Covid-19: The unravelling of the Nigerian elite

THE extant coranavirus (Covid-19) global pandemic has exposed the underbelly of the country, and especially that of the elite that control its politics and the economy. And the revelation is damning: it shows emptiness and virtual absence of substance. It is now evident that the pervasive complaint of infrastructure deficits is not limited to the much-talked-about sectors such as power, transport, water and so on; it also includes a critical and sensitive sector like health. This is not totally surprising as Nigerians had constantly mouthed issues around hospitals in the country. But certainly, only a few of them appreciated the enormity of the challenges in the health sector, which the outbreak of Covid-19 has now brought to the fore.  The infrastructure deficit is so grim that hospitals are barely coping with routine medical care, let alone being in a proper shape to respond to novel medical emergencies.

For instance,  Nigeria with a population of about 200 million reportedly has less than 500 ventilators for Covid-19 patients even when it somewhat had a leeway to prepare: the country did not have the index case until about two months after the outbreak of the  virus was reported in some major cities of the world. The sloppy official response is painful and embarrassing, but it is really not surprising as most of the elite do not use Nigerian hospitals and therefore do not care about putting in place functional hospitals. For instance, the medical records of a very senior aide to President Muhammadu Buhari who is already diagnosed with Covid-19 had to be obtained from the United Kingdom (UK) in order for doctors to proceed with his treatment. And it is common knowledge that should the need arise for his principal’s medical records any time; the same would still have to be retrieved from the UK.  Thus, in such a circumstance, it would be difficult to expect that any meaningful official attention would be paid to the health sector in the country.

Sadly, it would appear as if the elite have yet to recognize that Covid-19 is a leveller that does not discriminate between the rich and the poor, as some privileged persons were reportedly displaying their characteristic ‘bigmanism’. Or how do you interpret the alleged refusal of some federal lawmakers to submit themselves for coronavirus testing upon arrival in Nigeria from abroad?  The lawmakers’ alleged irresponsible disposition smacks of naivety or sheer wickedness because it was some of the elite in the public and private sectors that globe-trot that brought Covid-19 to the masses in the first place. Are they deliberately trying to put the country at a veritable risk of community transmission by refusing to be tested?

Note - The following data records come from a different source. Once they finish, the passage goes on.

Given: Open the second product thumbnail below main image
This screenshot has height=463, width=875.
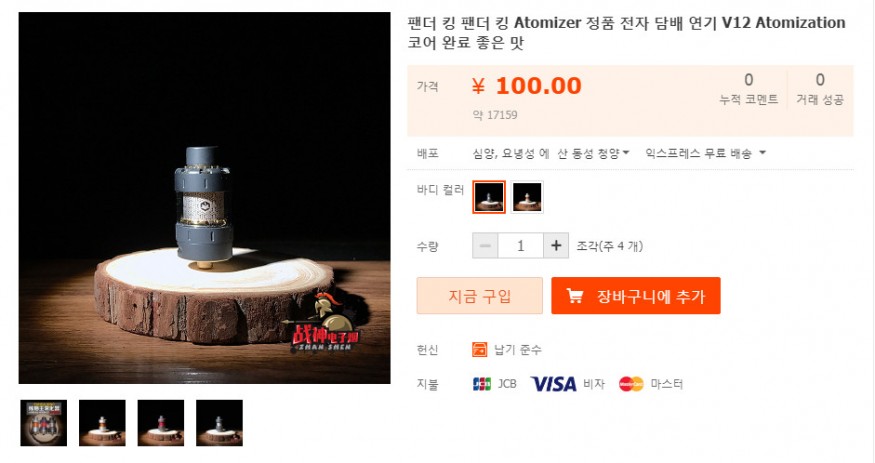Looking at the screenshot, I should coord(102,423).
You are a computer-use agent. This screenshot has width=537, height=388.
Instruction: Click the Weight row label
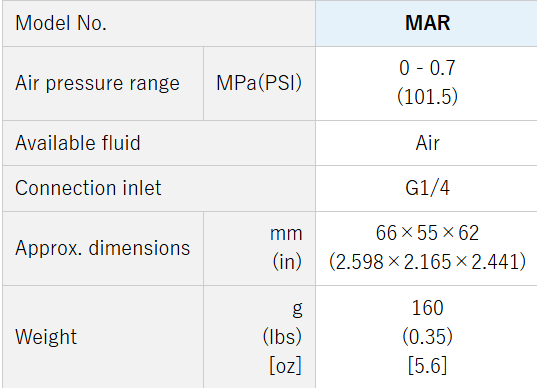pos(46,337)
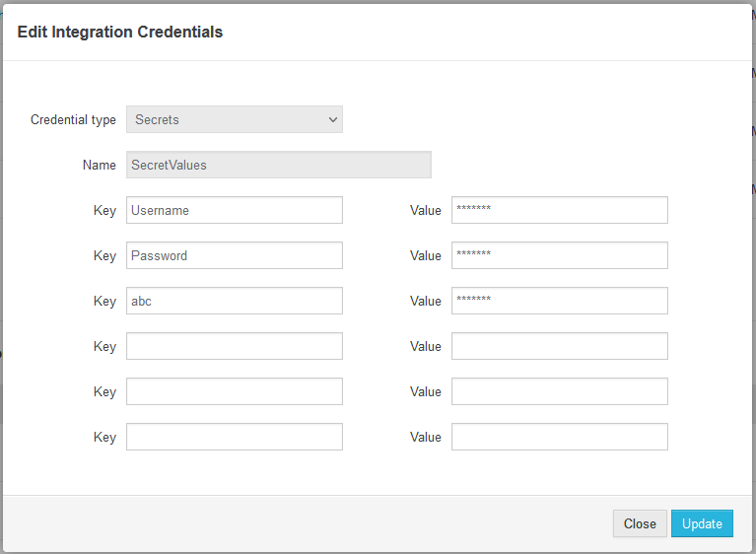Click the Credential type label
This screenshot has width=756, height=554.
[x=73, y=119]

If Covid-19 were not a  non-discriminatory global pandemic, perhaps the elite who did not provide functional hospitals and did little or nothing to improve the standard of living of the masses would have seen the disease as a punishment for the poor for their moral failings. It is rather unfortunate that regardless of their party affiliation, the Nigerian elite are selfish, myopic and ignorant; they do not know what it means to be elite.  For instance, despite the public outcry against the purchase, and at a time when national concern should be about defeating Covid-19 global pandemic, the House of Representatives has reportedly received 400 units of Toyota Camry 2020 model luxury cars which it ordered for distribution to lawmakers as utility cars.

Yes, the cars might have been ordered before the advent of the coronavirus pandemic, but can’t the delivery be delayed or the order cancelled outright in deference to the ravaging disease that poses existential challenge to Nigerians and which has also altered in a significant and negative manner, some of the fundamentals that dictate the direction of the country’s economy?  Nonetheless, in a way, it is good that the political elite have shown their compatriots how selfish and tactless they can be through unabashed display of insensitivity and misplacement of priorities.  It is now clear and not difficult to fathom why public goods and services, including the much needed medical services at this perilous time, can hardly be delivered efficiently and effectively.  The truth is that they are clearly very low in the pecking order of the elite.

While some privileged Nigerians, at least to some extent, brought the current travail upon the masses, the response of some of them from the public and private sectors has been lacklustre.  It took Jack Ma of China, the 55-year-old billionaire co-founder of Alibaba Business Group, to blaze the trail by donating test kits, face mask, and so on. It is nonetheless gladdening that few private sector billionaires in the country have started to join in the official efforts to combat the disease even if some of them had to be criticised and prodded before they started to step up with reliefs and financial support. What the virus that is gradually but  frighteningly despoiling the country has done, in addition to engendering a regime of fear  in all and a traumatic experience by its victims, is to unravel  some of the country’s elite for what they are: an insensitive and self-centred bunch.

But is it not ironic that those who can afford to go and had always gone everywhere and anywhere to seek solution to their medical issues seem to have nowhere to go at this moment? That is why it is hoped that an end will come presently to the Covid-19 pandemic and that the discerning elite would have realised that it is in their enlightened self-interest to apply the country’s collective patrimony to re-establish a truly functional society that can cater to the welfare of all, irrespective of social and economic status.